Signaus Behörden reagieren mit einer Anzeige auf die neusten Schmierereien und denken über eine Videoüberwachung nach.

«Fuck the police», prangte in riesigen blauen Buchstaben an der weissen Wand, oder «50 Cent» als Hommage an den bekannten Rapper. «Erneut», hält der Signauer Gemeinderat in seinen aktuellen Pressemitteilungen fest, seien in der WC-Anlage beim Sportplatz «umfassende Sprayereien und Sachbeschädigungen festgestellt worden».

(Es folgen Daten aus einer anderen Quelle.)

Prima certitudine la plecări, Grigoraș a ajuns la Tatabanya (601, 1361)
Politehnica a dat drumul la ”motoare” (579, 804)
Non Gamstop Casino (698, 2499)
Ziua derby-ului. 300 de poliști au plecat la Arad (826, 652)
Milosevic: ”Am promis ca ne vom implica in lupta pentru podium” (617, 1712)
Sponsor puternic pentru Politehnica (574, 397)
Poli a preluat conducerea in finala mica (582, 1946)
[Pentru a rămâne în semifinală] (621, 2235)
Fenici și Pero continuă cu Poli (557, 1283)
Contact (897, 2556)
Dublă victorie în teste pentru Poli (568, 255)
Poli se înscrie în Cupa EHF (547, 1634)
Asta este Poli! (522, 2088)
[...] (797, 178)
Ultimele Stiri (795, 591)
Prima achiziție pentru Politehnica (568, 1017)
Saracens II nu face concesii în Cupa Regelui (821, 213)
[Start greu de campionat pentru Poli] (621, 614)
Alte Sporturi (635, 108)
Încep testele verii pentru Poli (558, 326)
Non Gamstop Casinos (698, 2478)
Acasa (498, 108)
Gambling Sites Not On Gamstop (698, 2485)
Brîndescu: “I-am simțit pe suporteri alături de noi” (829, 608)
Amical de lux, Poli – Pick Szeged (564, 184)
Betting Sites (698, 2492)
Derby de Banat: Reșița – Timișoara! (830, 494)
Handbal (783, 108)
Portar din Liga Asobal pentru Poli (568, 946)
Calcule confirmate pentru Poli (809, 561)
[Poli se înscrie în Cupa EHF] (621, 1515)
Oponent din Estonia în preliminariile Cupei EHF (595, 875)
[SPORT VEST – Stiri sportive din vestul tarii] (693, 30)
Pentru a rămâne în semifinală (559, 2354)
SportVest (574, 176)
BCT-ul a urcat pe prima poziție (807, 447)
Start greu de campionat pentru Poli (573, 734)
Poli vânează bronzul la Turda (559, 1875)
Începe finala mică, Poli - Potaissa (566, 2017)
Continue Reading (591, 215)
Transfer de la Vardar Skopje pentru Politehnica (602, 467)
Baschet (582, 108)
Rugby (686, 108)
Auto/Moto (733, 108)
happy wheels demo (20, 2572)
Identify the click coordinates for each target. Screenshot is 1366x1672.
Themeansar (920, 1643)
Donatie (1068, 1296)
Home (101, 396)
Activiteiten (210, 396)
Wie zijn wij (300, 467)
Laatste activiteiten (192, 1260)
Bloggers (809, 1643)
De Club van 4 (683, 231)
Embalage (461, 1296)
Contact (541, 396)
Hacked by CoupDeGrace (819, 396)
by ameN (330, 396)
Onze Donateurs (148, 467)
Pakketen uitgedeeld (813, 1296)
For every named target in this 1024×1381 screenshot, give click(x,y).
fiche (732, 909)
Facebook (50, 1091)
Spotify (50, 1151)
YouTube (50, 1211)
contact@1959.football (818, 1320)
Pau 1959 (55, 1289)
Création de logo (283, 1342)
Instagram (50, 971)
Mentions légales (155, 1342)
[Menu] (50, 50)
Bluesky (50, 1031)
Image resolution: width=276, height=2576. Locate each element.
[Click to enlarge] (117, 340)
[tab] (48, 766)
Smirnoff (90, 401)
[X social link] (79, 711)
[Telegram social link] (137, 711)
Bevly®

Schon im Sommer 2007 Passiert ist es Mitte September, und schon ein gutes Jahr zuvor hatte im Dorf das mutwillige Verschmieren und Zerstören zu reden gegeben. So klagten die Behörden im Sommer 2007 nicht nur über Schäden an diversen öffentlichen Gebäuden, ebenso dran glauben mussten auch abgestellte Velos und Mofas. Im Sportplatz-Gebäude wurde zudem Alkohol konsumiert, die leeren Flaschen und Dosen blieben zurück oder landeten sogar in nahen Gärten und auf anderen privaten Arealen – «als mutmassliche Täter», hiess es weiter, «würden immer wieder alkoholisierte und Unfung treibende Jugendliche genannt».

Nun Patrouillen?

Wie schon damals betont der Gemeinderat auch heute, dass er das Treiben so nicht hinnimmt. Auf die neuesten Schmierereien hat er mit einer Anzeige reagiert, und er «geht davon aus, dass die Täterschaft anhand der Schadenaufnahme vor Ort und Hinweisen aus der Bevölkerung ermittelt werden kann». Zudem will er die zuständige Kommission überprüfen lassen, ob Patrouillen durch Sicherheitsfirmen, Videoskameras oder Betretungsverbote weiteren Schaden verhindern könnten.